=== Data extract ===

★ ★ ★ ★ ★

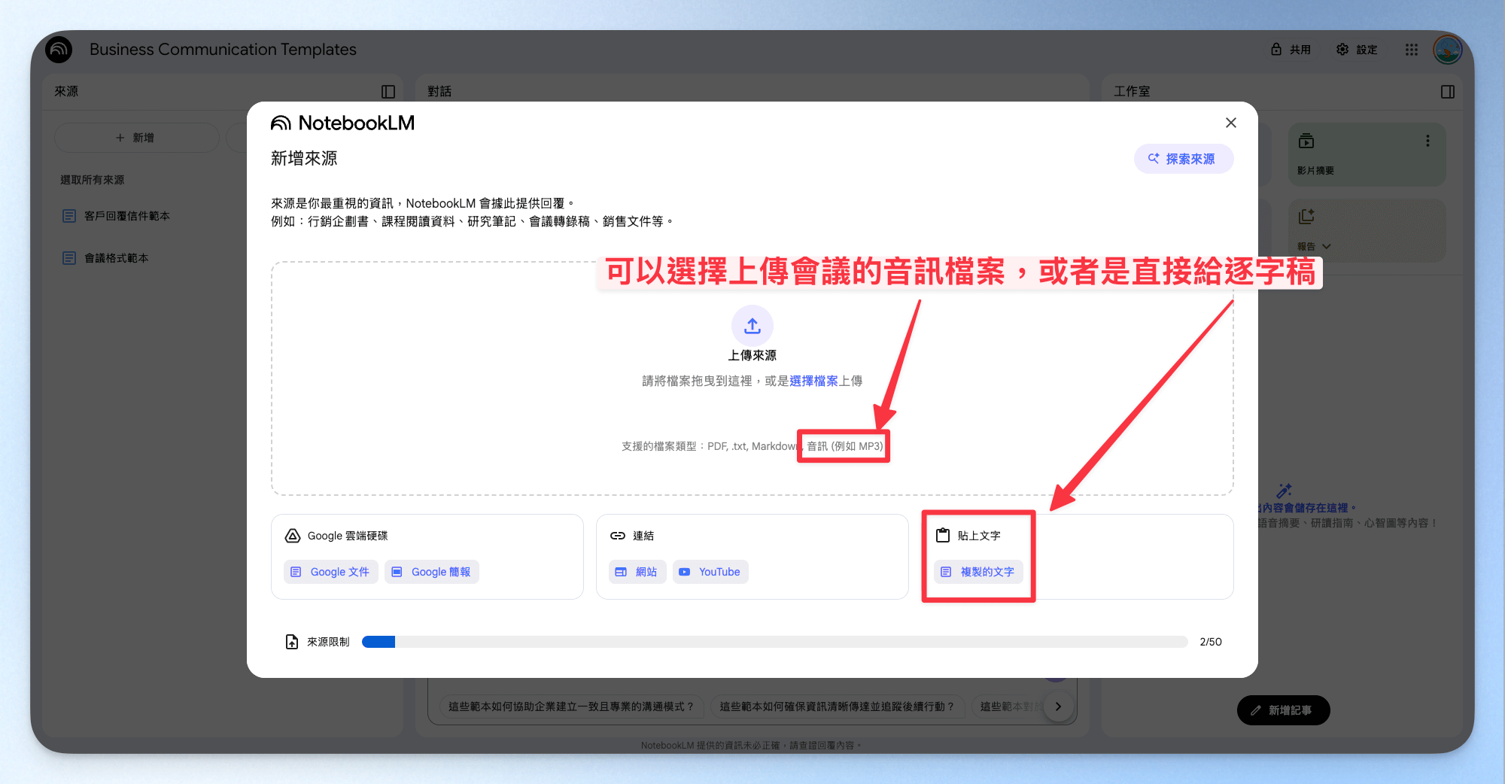Expand the 報告 dropdown chevron
This screenshot has width=1505, height=784.
1327,246
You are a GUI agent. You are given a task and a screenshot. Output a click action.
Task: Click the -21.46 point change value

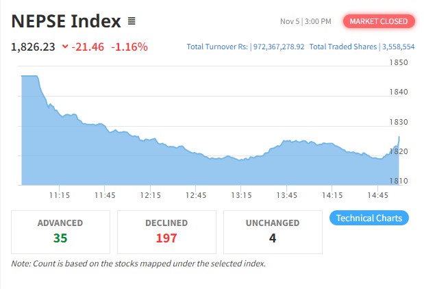[x=89, y=47]
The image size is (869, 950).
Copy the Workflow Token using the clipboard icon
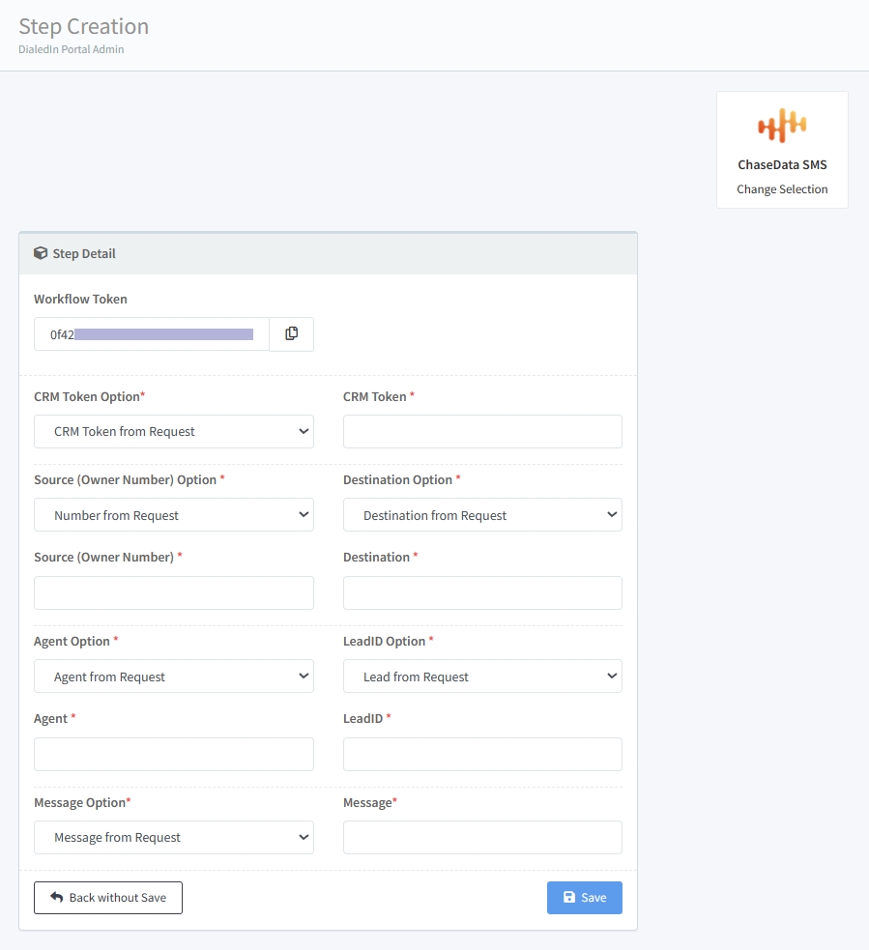pyautogui.click(x=291, y=333)
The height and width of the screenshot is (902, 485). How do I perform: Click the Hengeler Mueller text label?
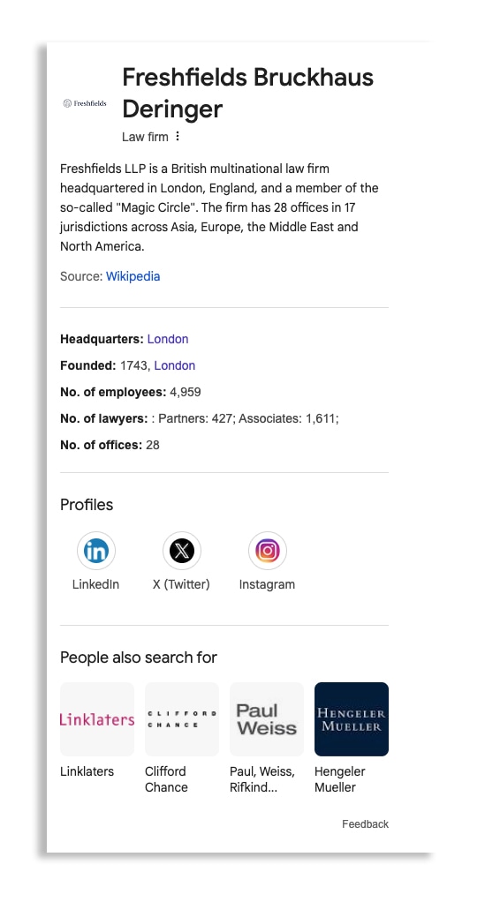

★ ★ ★ ★ ★

=== Written instruction ===
Rewrite the material as a numbered list, from its first line up to and including the line that contains "[x=89, y=47]", skipping blank lines. Leave the pictures out of your answer.

=== Task output ===
1. Expand the 報告 dropdown chevron
2. This screenshot has width=1505, height=784.
3. 1327,246
4. You are a GUI agent. You are given a task and a screenshot. Output a click action.
5. Task: Click the -21.46 point change value
6. [x=89, y=47]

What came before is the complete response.